Dataset content:
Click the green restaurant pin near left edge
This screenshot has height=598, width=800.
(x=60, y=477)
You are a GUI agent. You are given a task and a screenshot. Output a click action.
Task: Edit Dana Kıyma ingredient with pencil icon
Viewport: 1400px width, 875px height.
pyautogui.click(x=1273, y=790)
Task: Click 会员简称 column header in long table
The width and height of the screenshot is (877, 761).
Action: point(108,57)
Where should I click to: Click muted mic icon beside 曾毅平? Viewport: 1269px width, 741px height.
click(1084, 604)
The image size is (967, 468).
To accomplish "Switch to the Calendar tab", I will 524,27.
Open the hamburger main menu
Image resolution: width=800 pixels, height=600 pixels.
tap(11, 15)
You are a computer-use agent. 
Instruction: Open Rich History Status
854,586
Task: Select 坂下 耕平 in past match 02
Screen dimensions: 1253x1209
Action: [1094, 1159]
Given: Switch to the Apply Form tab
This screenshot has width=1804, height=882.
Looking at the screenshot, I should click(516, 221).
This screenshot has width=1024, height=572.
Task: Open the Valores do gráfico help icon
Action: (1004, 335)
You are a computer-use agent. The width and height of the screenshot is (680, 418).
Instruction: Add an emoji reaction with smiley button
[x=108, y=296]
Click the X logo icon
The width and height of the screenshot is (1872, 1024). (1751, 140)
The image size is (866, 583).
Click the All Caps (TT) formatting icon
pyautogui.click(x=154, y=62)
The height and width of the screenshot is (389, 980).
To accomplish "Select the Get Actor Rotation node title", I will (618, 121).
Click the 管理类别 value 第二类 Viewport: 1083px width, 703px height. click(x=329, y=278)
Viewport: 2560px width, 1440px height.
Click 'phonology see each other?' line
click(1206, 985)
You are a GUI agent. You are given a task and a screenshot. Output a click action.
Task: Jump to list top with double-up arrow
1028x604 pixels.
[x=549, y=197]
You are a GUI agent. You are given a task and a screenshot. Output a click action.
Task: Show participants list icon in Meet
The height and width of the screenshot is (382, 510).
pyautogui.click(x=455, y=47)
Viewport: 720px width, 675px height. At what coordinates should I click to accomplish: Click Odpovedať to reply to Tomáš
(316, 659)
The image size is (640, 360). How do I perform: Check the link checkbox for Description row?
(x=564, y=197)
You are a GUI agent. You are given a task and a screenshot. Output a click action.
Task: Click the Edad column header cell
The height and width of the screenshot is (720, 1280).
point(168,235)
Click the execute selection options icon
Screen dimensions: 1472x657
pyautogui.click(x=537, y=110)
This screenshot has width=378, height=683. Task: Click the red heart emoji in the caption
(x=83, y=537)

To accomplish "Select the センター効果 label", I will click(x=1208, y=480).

Task to carry out:
Your task is to set down again, exactly, every line from the beginning of the listing through the line with "The height and width of the screenshot is (389, 980).".

Finished task:
Click the green restaurant pin near left edge
This screenshot has height=598, width=800.
(x=60, y=477)
You are a GUI agent. You are given a task and a screenshot. Output a click action.
Task: Edit Dana Kıyma ingredient with pencil icon
Viewport: 1400px width, 875px height.
pyautogui.click(x=1273, y=790)
Task: Click 会员简称 column header in long table
The width and height of the screenshot is (877, 761).
Action: point(108,57)
Where should I click to: Click muted mic icon beside 曾毅平? Viewport: 1269px width, 741px height.
click(1084, 604)
The image size is (967, 468).
To accomplish "Switch to the Calendar tab", I will 524,27.
Open the hamburger main menu
Image resolution: width=800 pixels, height=600 pixels.
tap(11, 15)
You are a computer-use agent. 
Instruction: Open Rich History Status
854,586
Task: Select 坂下 耕平 in past match 02
Screen dimensions: 1253x1209
Action: [1094, 1159]
Given: Switch to the Apply Form tab
This screenshot has width=1804, height=882.
Looking at the screenshot, I should click(516, 221).
This screenshot has width=1024, height=572.
Task: Open the Valores do gráfico help icon
Action: (1004, 335)
You are a computer-use agent. The width and height of the screenshot is (680, 418).
Instruction: Add an emoji reaction with smiley button
[x=108, y=296]
Click the X logo icon
The width and height of the screenshot is (1872, 1024). (1751, 140)
The image size is (866, 583).
Click the All Caps (TT) formatting icon
pyautogui.click(x=154, y=62)
The height and width of the screenshot is (389, 980).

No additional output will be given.